Waverley Cllr Nick Palmer’s in one of his regular newsletters explains a little more about the new NHS App.
Should you download the new NHS app?
Regular readers of my newsletter will know that I’m critical of the Government, which you might expect from the Chair of the constituency Labour Party – but I try to be constructive too. In the last resort, we are all facing collective threats, and while the Government may not always be sensible, they are not actually trying to kill us! So we should look at the new NHS app that they launched with an open mind.
Here’s the official launch site about the app:
and here’s a guide on how to download it:
and a general discussion:
I have an iPhone 6 and found it really easy. It offers real-time checking of your environment for known infection sources, as well as easy check-in for public places like restaurants which are required to check your identity in case you need to be notified of an infection. It also enables you to report any tests you’ve had and to remind yourself of the symptoms to watch out for and the latest advice. Finally, it tells you the current infection level in your area. For GU7 it’s currently Medium, meaning that Waverley or a neighbouring authority has a high or rising level – this probably relates to Spelthorne, which was recently identified as a place to watch for rising rates.
There have been various criticisms, which I’ll look at simply as an informed observer – I have no official standing, so you shouldn’t take my advice as gospel, but for what it’s worth I have a mathematics PhD and I’m familiar with the way these things are developed.
If it detects every possible threat, won’t it go off all the time?
No. It keeps track of how closely and how long you’re exposed – merely passing someone in the street shouldn’t trigger it. So far, the rate of infection has I believe been around 1 in a thousand people, and many of those affected will be self-isolating. So if you go for a stroll and pass 10 people, it’s unlikely to react. On the other hand, if you go to an illegal house party with 30 reckless people, then it probably will warn you. So it should.
If it does warn you, what happens?
You are expected to self-isolate for 14 days and request a test (also available through the app). In practice, it’s up to you but you’re breaking the law if you ignore it and can, in theory, be fined. However, your app is anonymous and it’s not reporting to anyone but you. Clearly, you’ll normally want to self-isolate if you might have caught the virus unless you actually want to go around potentially infecting friends and family. The app will warn everyone who also has the app and has recently been in contact with you (it won’t identify you as the source).
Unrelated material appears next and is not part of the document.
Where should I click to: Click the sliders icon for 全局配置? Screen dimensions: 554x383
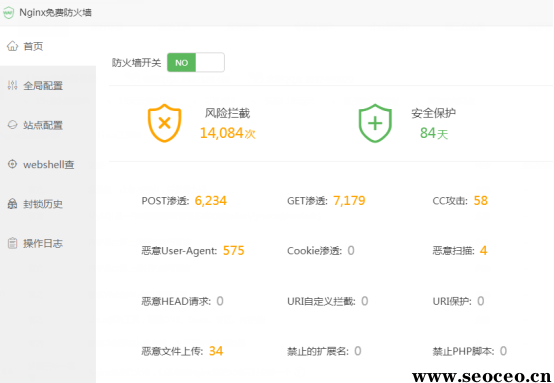tap(12, 85)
If your test comes back negative, they will all be informed and can forget the incident, though to be safe you’re asked to complete the 14 days’ isolation before returning to normal (or perhaps one should say “normal”).
Why is it important?
In practice, the Track & Trace network isn’t working reliably yet, because it’s dependent on people alerting each other by phone, a manual process subject to whether they find the person at home, whether they answer, and so on. If a good chunk of the population is carrying the app and respond appropriately, then the rate of infection will slow down automatically and we’ll all benefit. It doesn’t have to be universal – like a vaccine if a lot of people are taking it, it reduces the spread. But clearly, it’s not going to be so useful if only a few people use it, though it’s still helpful in alerting you if you visit a restaurant or another public place. Similar efforts are going on throughout Western Europe, with Ireland the most successful so far – around a third of the population is already using it there.
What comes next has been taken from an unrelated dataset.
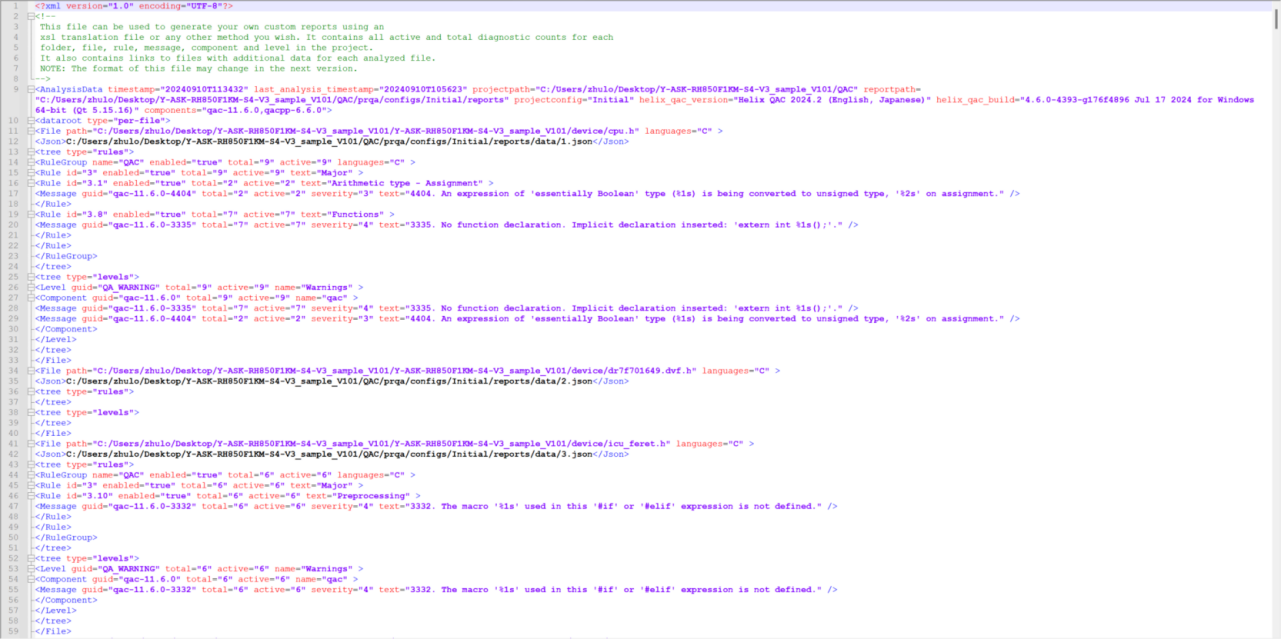The image size is (1281, 639).
Task: Collapse the Rule 3.10 Preprocessing fold marker
Action: click(31, 495)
Should society just return to normal and take the risk?
If you do catch the virus, you probably won’t die unless you have a pre-existing condition or are over 60, and quite likely not even then. But the virus can have severe long-term consequences even if you survive, not all of which are yet fully understood. Catching it is a bad idea, even if you’re young and fit – quite apart from the issue of passing it on to others. We could collectively decide to ignore it and hope for the best, but inevitably the result would be a colossal number of deaths, dwarfing current levels, and a huge impact on the health of millions more. It’s hard to describe that as “the best”. In my opinion, we need to have a prudent year, even though it will mean less fun.
Will the app solve the problem?
No – for one thing, not everyone has a smartphone that can use it. But it’ll help. And that’s perhaps all we can expect for now. But we have a national crisis, and we should all try to do what we can to limit it.